Monthly economic outlook
Confidence indicators suggest the global economy remains highly fragile. Uncertainty has increased now that the UK has chosen to leave to the EU (although it’s not 100% sure that the UK will effectively leave the EU at the time of writing). While the outcome is highly unwelcome and the impact is negative, a catastrophic scenario looks set to be avoided for now.
- The European economy has been recovering over the past year against the back of important cyclical tailwinds (lower euro exchange rate, lower interest rates, lower commodity prices and less budgetary tightening). But until now, this has never been convincing and the labour market situation, while recovering, is still hugely disappointing. Brexit obviously doesn’t help and confidence indicators look set to be hit, potentially quite significantly. We identified two axes of uncertainty here.

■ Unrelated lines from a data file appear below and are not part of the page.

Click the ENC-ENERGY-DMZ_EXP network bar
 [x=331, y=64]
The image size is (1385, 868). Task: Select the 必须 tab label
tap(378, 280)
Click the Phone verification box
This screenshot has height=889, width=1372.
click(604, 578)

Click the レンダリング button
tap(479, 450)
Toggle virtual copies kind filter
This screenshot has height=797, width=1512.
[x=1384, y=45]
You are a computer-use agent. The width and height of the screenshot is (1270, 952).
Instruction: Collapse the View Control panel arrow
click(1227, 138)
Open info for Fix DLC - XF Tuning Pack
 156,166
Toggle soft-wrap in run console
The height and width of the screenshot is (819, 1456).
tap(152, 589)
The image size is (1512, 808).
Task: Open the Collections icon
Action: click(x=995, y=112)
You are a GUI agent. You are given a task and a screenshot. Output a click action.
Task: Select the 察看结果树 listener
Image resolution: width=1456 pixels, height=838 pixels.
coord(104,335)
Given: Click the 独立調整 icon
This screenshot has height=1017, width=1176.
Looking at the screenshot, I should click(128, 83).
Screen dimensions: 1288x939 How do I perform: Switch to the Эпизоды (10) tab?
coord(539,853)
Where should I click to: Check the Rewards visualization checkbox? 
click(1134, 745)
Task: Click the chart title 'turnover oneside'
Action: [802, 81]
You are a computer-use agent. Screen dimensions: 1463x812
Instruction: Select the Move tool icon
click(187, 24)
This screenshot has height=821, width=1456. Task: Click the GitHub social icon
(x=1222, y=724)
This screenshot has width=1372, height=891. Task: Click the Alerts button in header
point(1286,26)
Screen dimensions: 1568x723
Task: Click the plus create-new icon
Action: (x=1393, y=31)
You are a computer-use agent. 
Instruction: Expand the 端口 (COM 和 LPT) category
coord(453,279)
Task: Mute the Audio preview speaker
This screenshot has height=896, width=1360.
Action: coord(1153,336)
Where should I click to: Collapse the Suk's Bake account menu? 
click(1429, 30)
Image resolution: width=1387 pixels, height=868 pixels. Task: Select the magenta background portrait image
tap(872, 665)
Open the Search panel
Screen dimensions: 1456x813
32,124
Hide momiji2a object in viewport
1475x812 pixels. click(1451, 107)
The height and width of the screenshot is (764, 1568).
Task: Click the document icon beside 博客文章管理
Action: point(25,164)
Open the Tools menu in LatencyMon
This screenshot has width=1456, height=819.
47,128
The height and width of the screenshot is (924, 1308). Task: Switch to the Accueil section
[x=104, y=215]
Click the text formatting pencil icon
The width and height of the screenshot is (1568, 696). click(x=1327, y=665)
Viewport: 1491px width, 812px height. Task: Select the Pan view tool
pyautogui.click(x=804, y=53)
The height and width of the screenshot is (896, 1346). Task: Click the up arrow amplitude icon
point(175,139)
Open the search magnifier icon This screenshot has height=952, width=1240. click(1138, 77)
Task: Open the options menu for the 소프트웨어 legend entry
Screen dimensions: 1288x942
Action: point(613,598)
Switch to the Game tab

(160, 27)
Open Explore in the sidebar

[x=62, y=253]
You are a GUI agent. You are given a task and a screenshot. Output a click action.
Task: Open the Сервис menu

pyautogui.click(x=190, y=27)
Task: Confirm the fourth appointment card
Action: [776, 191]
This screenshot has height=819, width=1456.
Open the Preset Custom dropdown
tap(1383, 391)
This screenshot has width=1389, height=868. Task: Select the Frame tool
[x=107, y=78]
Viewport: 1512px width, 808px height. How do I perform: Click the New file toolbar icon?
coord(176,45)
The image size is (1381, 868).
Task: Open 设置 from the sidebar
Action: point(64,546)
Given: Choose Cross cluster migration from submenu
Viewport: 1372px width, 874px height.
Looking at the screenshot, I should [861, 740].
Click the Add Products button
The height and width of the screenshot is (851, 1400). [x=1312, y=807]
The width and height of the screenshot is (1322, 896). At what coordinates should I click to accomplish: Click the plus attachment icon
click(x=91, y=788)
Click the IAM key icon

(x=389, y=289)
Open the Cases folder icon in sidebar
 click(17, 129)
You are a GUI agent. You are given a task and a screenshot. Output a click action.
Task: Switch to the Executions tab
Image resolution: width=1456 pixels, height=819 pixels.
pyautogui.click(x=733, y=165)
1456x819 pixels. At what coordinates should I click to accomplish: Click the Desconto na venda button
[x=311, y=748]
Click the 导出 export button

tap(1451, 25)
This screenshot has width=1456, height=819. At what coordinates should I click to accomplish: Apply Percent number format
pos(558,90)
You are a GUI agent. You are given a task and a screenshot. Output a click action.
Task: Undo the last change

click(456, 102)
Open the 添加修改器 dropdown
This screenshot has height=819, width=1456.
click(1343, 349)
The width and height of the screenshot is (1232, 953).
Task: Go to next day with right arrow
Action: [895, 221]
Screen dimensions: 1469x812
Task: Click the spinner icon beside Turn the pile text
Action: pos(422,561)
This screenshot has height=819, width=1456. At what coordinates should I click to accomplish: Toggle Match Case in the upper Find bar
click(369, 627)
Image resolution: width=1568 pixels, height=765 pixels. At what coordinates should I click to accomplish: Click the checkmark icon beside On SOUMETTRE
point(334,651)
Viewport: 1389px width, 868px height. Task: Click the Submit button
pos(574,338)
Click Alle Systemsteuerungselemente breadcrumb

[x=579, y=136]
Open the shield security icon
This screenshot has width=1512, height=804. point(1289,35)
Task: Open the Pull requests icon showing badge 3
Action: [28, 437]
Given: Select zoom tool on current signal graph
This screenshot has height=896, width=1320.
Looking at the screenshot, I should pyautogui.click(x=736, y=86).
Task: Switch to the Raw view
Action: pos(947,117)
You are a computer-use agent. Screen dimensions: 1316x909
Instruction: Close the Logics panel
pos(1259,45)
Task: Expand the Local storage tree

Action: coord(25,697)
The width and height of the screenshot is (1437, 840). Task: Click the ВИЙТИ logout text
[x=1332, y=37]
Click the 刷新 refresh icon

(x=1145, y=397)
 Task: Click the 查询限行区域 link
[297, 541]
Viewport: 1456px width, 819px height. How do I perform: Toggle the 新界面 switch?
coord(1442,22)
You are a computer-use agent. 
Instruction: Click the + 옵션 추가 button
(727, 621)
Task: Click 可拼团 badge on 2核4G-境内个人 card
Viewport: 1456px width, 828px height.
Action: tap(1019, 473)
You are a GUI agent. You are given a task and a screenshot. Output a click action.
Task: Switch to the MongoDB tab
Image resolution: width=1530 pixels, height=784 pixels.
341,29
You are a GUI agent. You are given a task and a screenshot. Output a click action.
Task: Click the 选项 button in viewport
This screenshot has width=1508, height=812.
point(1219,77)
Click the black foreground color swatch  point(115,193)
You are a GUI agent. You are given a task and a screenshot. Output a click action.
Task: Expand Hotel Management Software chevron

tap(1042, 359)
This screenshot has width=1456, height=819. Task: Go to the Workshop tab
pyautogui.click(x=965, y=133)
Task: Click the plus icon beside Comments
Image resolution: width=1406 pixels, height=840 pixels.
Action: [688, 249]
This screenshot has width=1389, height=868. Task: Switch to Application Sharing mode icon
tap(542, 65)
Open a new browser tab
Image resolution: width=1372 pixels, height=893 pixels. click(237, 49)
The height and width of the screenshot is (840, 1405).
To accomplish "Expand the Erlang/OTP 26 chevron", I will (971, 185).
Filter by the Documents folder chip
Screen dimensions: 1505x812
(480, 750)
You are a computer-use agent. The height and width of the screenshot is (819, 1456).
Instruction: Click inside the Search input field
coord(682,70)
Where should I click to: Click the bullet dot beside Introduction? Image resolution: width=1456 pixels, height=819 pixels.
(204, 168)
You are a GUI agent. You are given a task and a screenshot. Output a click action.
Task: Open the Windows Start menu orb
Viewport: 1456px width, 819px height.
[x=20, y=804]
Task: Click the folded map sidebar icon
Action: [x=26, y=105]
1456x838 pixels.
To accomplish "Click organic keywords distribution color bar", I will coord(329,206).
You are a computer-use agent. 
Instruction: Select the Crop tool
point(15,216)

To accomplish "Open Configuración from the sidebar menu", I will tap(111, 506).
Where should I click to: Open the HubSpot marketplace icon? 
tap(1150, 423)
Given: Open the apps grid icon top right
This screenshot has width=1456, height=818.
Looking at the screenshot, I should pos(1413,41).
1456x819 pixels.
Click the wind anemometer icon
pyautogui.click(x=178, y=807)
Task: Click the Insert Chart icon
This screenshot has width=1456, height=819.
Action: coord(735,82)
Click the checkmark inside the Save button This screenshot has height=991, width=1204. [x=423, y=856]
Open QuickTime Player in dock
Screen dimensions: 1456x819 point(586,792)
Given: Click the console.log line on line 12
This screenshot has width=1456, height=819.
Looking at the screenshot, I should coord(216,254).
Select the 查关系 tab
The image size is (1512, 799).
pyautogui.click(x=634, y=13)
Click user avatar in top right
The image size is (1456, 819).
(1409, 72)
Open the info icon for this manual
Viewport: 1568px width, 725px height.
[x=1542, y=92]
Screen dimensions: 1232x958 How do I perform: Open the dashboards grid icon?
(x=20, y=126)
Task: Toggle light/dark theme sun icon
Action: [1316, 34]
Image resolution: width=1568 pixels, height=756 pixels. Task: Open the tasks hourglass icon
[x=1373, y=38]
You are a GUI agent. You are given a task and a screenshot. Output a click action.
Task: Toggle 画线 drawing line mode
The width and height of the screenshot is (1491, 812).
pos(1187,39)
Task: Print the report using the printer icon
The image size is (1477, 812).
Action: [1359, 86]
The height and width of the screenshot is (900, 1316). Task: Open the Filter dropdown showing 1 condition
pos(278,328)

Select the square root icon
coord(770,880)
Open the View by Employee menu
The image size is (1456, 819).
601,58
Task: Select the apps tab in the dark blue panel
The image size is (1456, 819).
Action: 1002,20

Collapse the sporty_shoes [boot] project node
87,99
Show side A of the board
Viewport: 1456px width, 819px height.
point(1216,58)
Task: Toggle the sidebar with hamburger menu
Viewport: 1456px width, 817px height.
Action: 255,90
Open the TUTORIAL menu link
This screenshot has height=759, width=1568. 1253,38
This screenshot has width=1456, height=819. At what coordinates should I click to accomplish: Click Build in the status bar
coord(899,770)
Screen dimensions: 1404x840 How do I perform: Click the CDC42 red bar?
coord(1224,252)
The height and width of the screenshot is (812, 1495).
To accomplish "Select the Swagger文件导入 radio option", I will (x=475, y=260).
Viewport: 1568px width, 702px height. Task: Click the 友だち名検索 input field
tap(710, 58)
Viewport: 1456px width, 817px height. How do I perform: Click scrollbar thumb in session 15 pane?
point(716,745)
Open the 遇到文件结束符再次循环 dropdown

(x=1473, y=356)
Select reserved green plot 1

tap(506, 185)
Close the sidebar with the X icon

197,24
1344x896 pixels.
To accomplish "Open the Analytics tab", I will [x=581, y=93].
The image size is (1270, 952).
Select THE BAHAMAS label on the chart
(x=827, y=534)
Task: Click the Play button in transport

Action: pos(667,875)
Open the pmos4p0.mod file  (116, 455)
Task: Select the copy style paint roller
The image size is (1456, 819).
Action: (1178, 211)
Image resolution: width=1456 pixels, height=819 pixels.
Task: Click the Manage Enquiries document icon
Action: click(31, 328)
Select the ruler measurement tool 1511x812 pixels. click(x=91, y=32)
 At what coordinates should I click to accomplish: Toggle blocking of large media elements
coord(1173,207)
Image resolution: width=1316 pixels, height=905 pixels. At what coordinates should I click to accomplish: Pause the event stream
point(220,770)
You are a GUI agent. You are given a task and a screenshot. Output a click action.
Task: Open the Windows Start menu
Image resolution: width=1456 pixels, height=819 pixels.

- May’s weak job report and the Brexit vote mean that the United States will not see a second interest rate hike this summer. Monetary policy is still in wait-and-see mode against the back of modest growth and underlying inflation. Meanwhile, productivity growth remains sluggish and the outlook for investment is still weak. On the other hand, leading indicators suggest that consumer spending should hold up.
- Emerging markets are still going through difficult times even though the acute pressure has eased since the beginning of the year. That said, the USD remains fairly strong and commodity prices are still well below the levels seen in recent years. This means the background for emerging markets remains challenging. Moreover, risks in debt-fuelled China are still elevated so that hard landing fears are likely to pop again sooner or later as explained here.